AirSense: wearable microneedle device for asthma biomarker monitoring - ON-1115
Project type: InnovationDesired discipline(s): Engineering - biomedical, Engineering, Biochemistry / Molecular biology, Life Sciences, Medicine
Company: DIA Labs Canada
Project Length: Longer than 1 year
Preferred start date: 10/01/2025
Language requirement: English
Location(s): Concord, ON, Canada
No. of positions: 1 - 2
Desired education level: Master'sPhDPostdoctoral fellow
Open to applicants registered at an institution outside of Canada: No
About the company:
DIA Labs Canada is a medical device company that is dedicated to addressing pressing challenges in healthcare by developing innovative and cost-effective solutions. Our mission is to advance respiratory care through patient-centred medical devices that meet the highest standards of safety and regulatory compliance. Currently, we are developing AirSense, a novel wearable device that allows for continuous asthma monitoring.
Describe the project.:
AirSense is a wearable, minimally invasive microneedle-based device developed to continuously monitor asthma-specific inflammatory biomarkers directly from the interstitial fluid (ISF) of patients. The innovation targets major limitations in current asthma monitoring techniques such as spirometry, which often suffer from patient variability and inability to detect early exacerbation events. AirSense uniquely integrates hydrogel microneedles functionalized to detect cytokines including IL-4, IL-5, IL-13, and TSLP, which are key mediators in type 2 asthma inflammation. These signals are converted into real-time data through screen-printed electrochemical biosensors (SPEs), housed in a flexible, skin-compatible shell.

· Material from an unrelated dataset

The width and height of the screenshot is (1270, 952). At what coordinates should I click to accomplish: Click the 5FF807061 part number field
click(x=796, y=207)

The device aims to reduce asthma-related hospitalizations by providing early warning signs of airway inflammation prior to symptom onset. The final product is a Bluetooth-enabled diagnostic platform that will empower patients and clinicians with actionable insights into disease trajectory.

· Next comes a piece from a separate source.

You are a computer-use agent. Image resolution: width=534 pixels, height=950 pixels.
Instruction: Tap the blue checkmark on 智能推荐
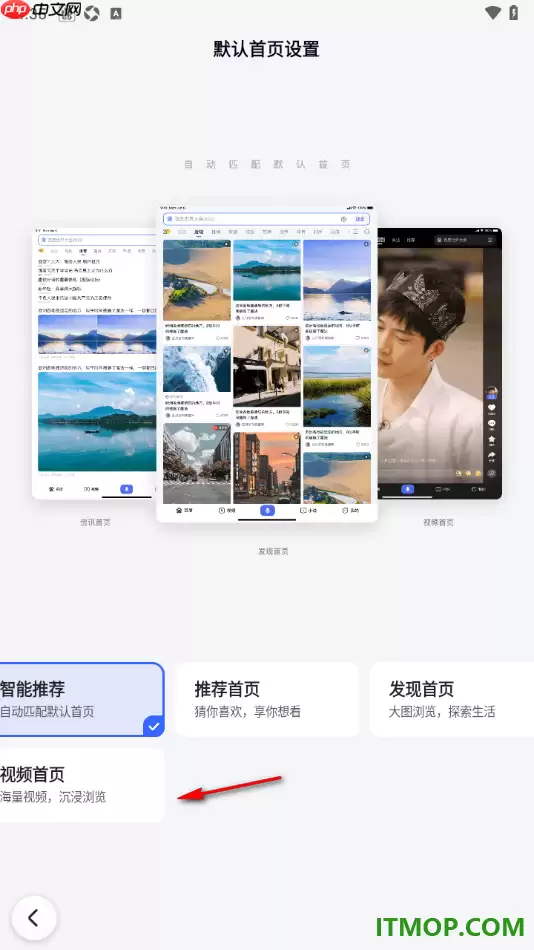(x=153, y=725)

For this Open Project under Research & Innovation, the main goal is to refine biomarker detection from in vitro testing to human ISF samples through a multi-stage wet lab validation protocol. This includes ELISA benchmarking, microneedle immobilization efficiency, recovery from artificial ISF, and eventual pilot studies with patient-derived ISF. The innovation lies in integrating screen-printed wearable biosensing, hydrogel microneedle arrays, and respiratory health monitoring in a single platform.

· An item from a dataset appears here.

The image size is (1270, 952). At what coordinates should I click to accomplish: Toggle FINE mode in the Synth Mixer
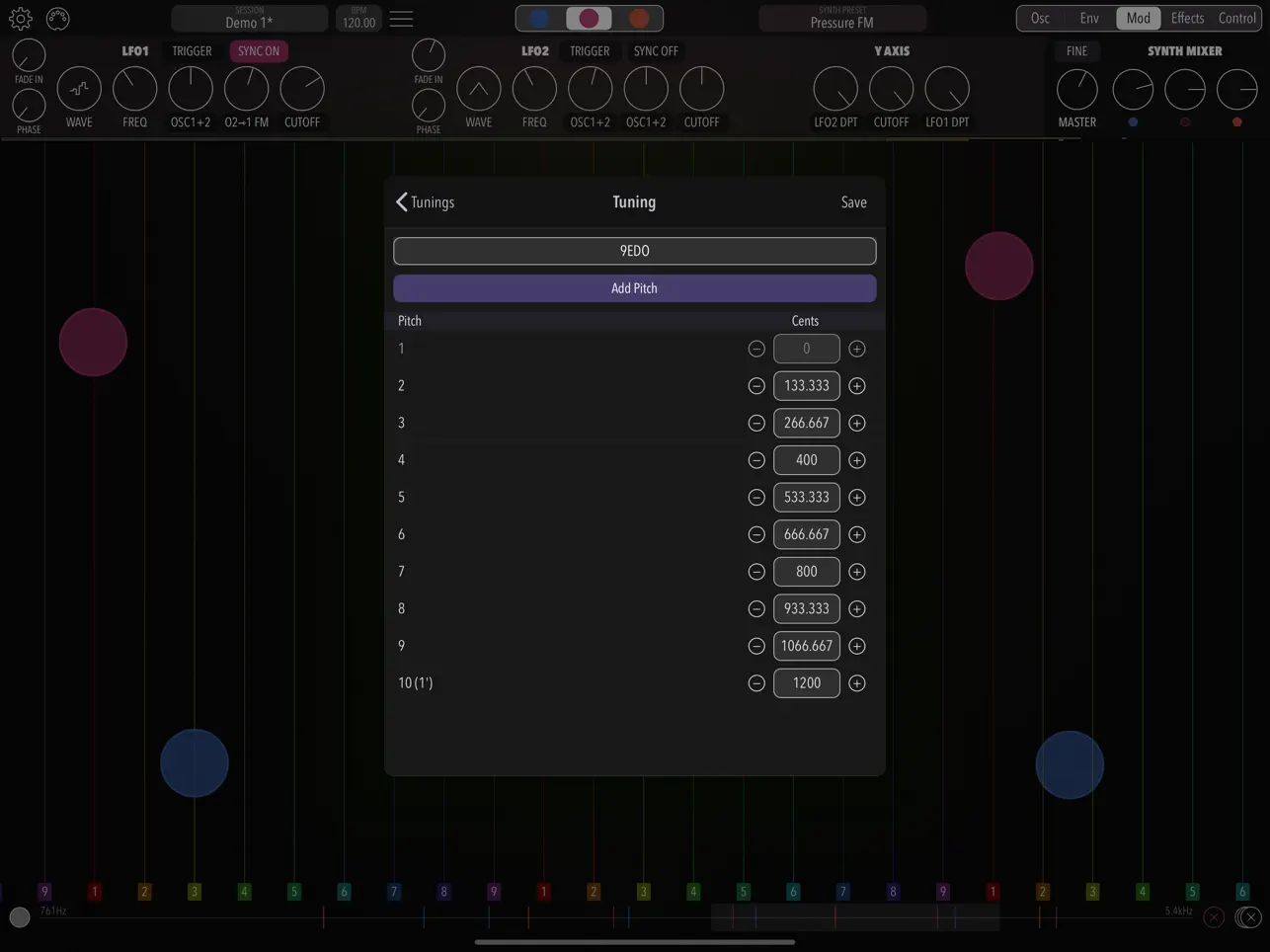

Required expertise/skills:
The microneedle project requires multidisciplinary expertise across biomedical engineering, materials science, biochemistry, and electrochemical biosensing. Biochemistry experts are essential for selecting asthma-relevant biomarkers and designing antibody-based electrochemical reaction pathways suitable for detection in interstitial fluid (ISF). Materials scientists are needed to fabricate and optimize microneedles for ISF access with minimal discomfort, focusing on dimensions, surface coatings (e.g., PEDOT, hydrogel entrapment), and biocompatibility. Biomedical engineers contribute to the CAD design, microfabrication (e.g., 3D molding, electric discharge milling), and integration of sensor components such as working, counter, and reference electrodes. Additionally, electrochemical engineers or analytical chemists must perform signal optimization via techniques like differential pulse voltammetry (DPV), cyclic voltammetry (CV), and impedance spectroscopy (EIS), and develop algorithms for interpreting biosignals. Expertise in packaging, sterilization, and in vitro/in vivo validation (including porcine skin models) is also required to simulate human skin ISF extraction and validate sensor functionality.